=== Text passage ===
I cannot get flexible shapes working with an ONNX model I am converting to a MLModel using coremltools 4.0. The source model is from PyTorch, but I cannot use the new unified conversion because coremltools at this time does not support a reflection_pad2d layer used in the model.
coremltools compiles the model without any warning or error and shows that flexible shapes are supported:
input {
name: "input"
type {
imageType {
width: 1024
height: 1024
colorSpace: BGR
imageSizeRange {
widthRange {
lowerBound: 256
upperBound: -1
}
heightRange {
lowerBound: 256
upperBound: -1
}
}
}
}
}
output {
name: "output"
type {
imageType {
width: 1024
height: 1024
colorSpace: RGB
imageSizeRange {
widthRange {
lowerBound: 256
upperBound: -1
}
heightRange {
lowerBound: 256
upperBound: -1
}
}
}
}
}
But running a prediction on the model fails with the message:
MyApp[5773:4974761] [espresso] [Espresso::handle_ex_plan] exception=Invalid X-dimension 1/814 status=-7
MyApp[5773:4974761] [coreml] Error binding image input buffer input: -7
MyApp[5773:4974761] [coreml] Failure in bindInputsAndOutputs.
prediction error: Error Domain=com.apple.CoreML Code=0 "Error binding image input buffer input." UserInfo={NSLocalizedDescription=Error binding image input buffer input.}
Enumerated shapes will function with the model, but that is not adequate without having like 10k+ enumerated shapes which just doesn't seem like a solution.
The model is a fully convolutional network, it does not appear to use any fixed shapes (see spec output), and it works with different shapes in PyTorch, so it seems like it must be possible to get flexible shapes working somehow.
I've tried using flexible input shapes using image input/output:
input_names=['input']
output_names=['output']
channels = 3
input_shape = ct.Shape(shape=(channels, ct.RangeDim(), ct.RangeDim()))
#also tried:
input_shape = ct.Shape(shape=(channels, ct.RangeDim(256, 4096), ct.RangeDim(256, 4096)))
#and:
input_shape = ct.Shape(shape=(channels, ct.RangeDim(256, -1), ct.RangeDim(256, -1)))
model_input = ct.TensorType(shape=input_shape)
mlmodel = convert('torch_model.onnx',
[model_input],
image_input_names=input_names,
image_output_names=output_names,
...
)
spec = mlmodel.get_spec()
#tried with and without adding flexible shapes
spec = add_flexible_shapes(spec)
def add_flexible_shapes(spec):
img_size_ranges = flexible_shape_utils.NeuralNetworkImageSizeRange(height_range=(256, -1), width_range=(256, -1))

=== Given data ===
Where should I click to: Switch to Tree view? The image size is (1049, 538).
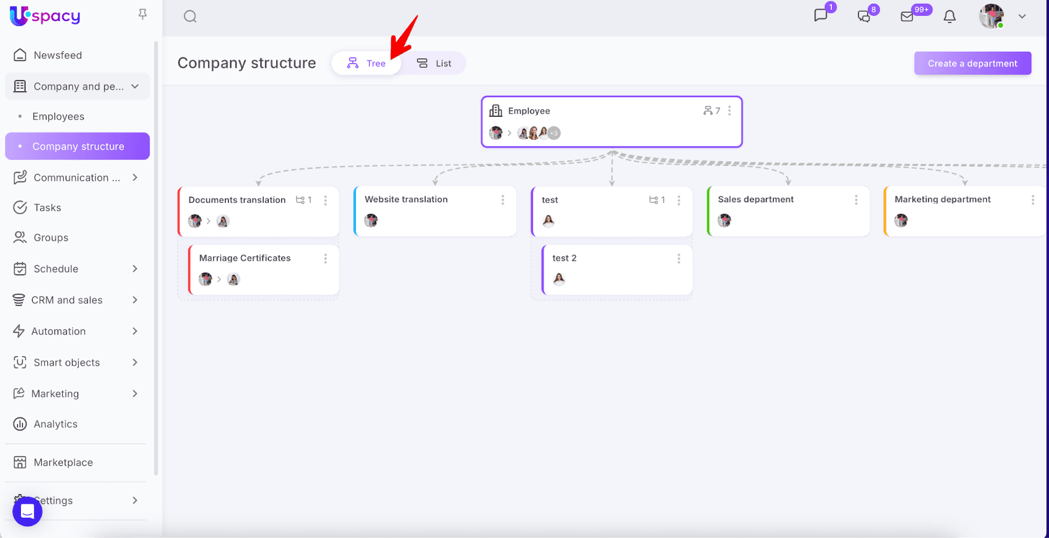coord(366,64)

=== Exercise directions ===
In the post about flexible shapes in coremltools, which layer does the author say coremltools does not support, preventing use of the new unified conversion?

=== Result for this exercise ===
The reflection_pad2d layer.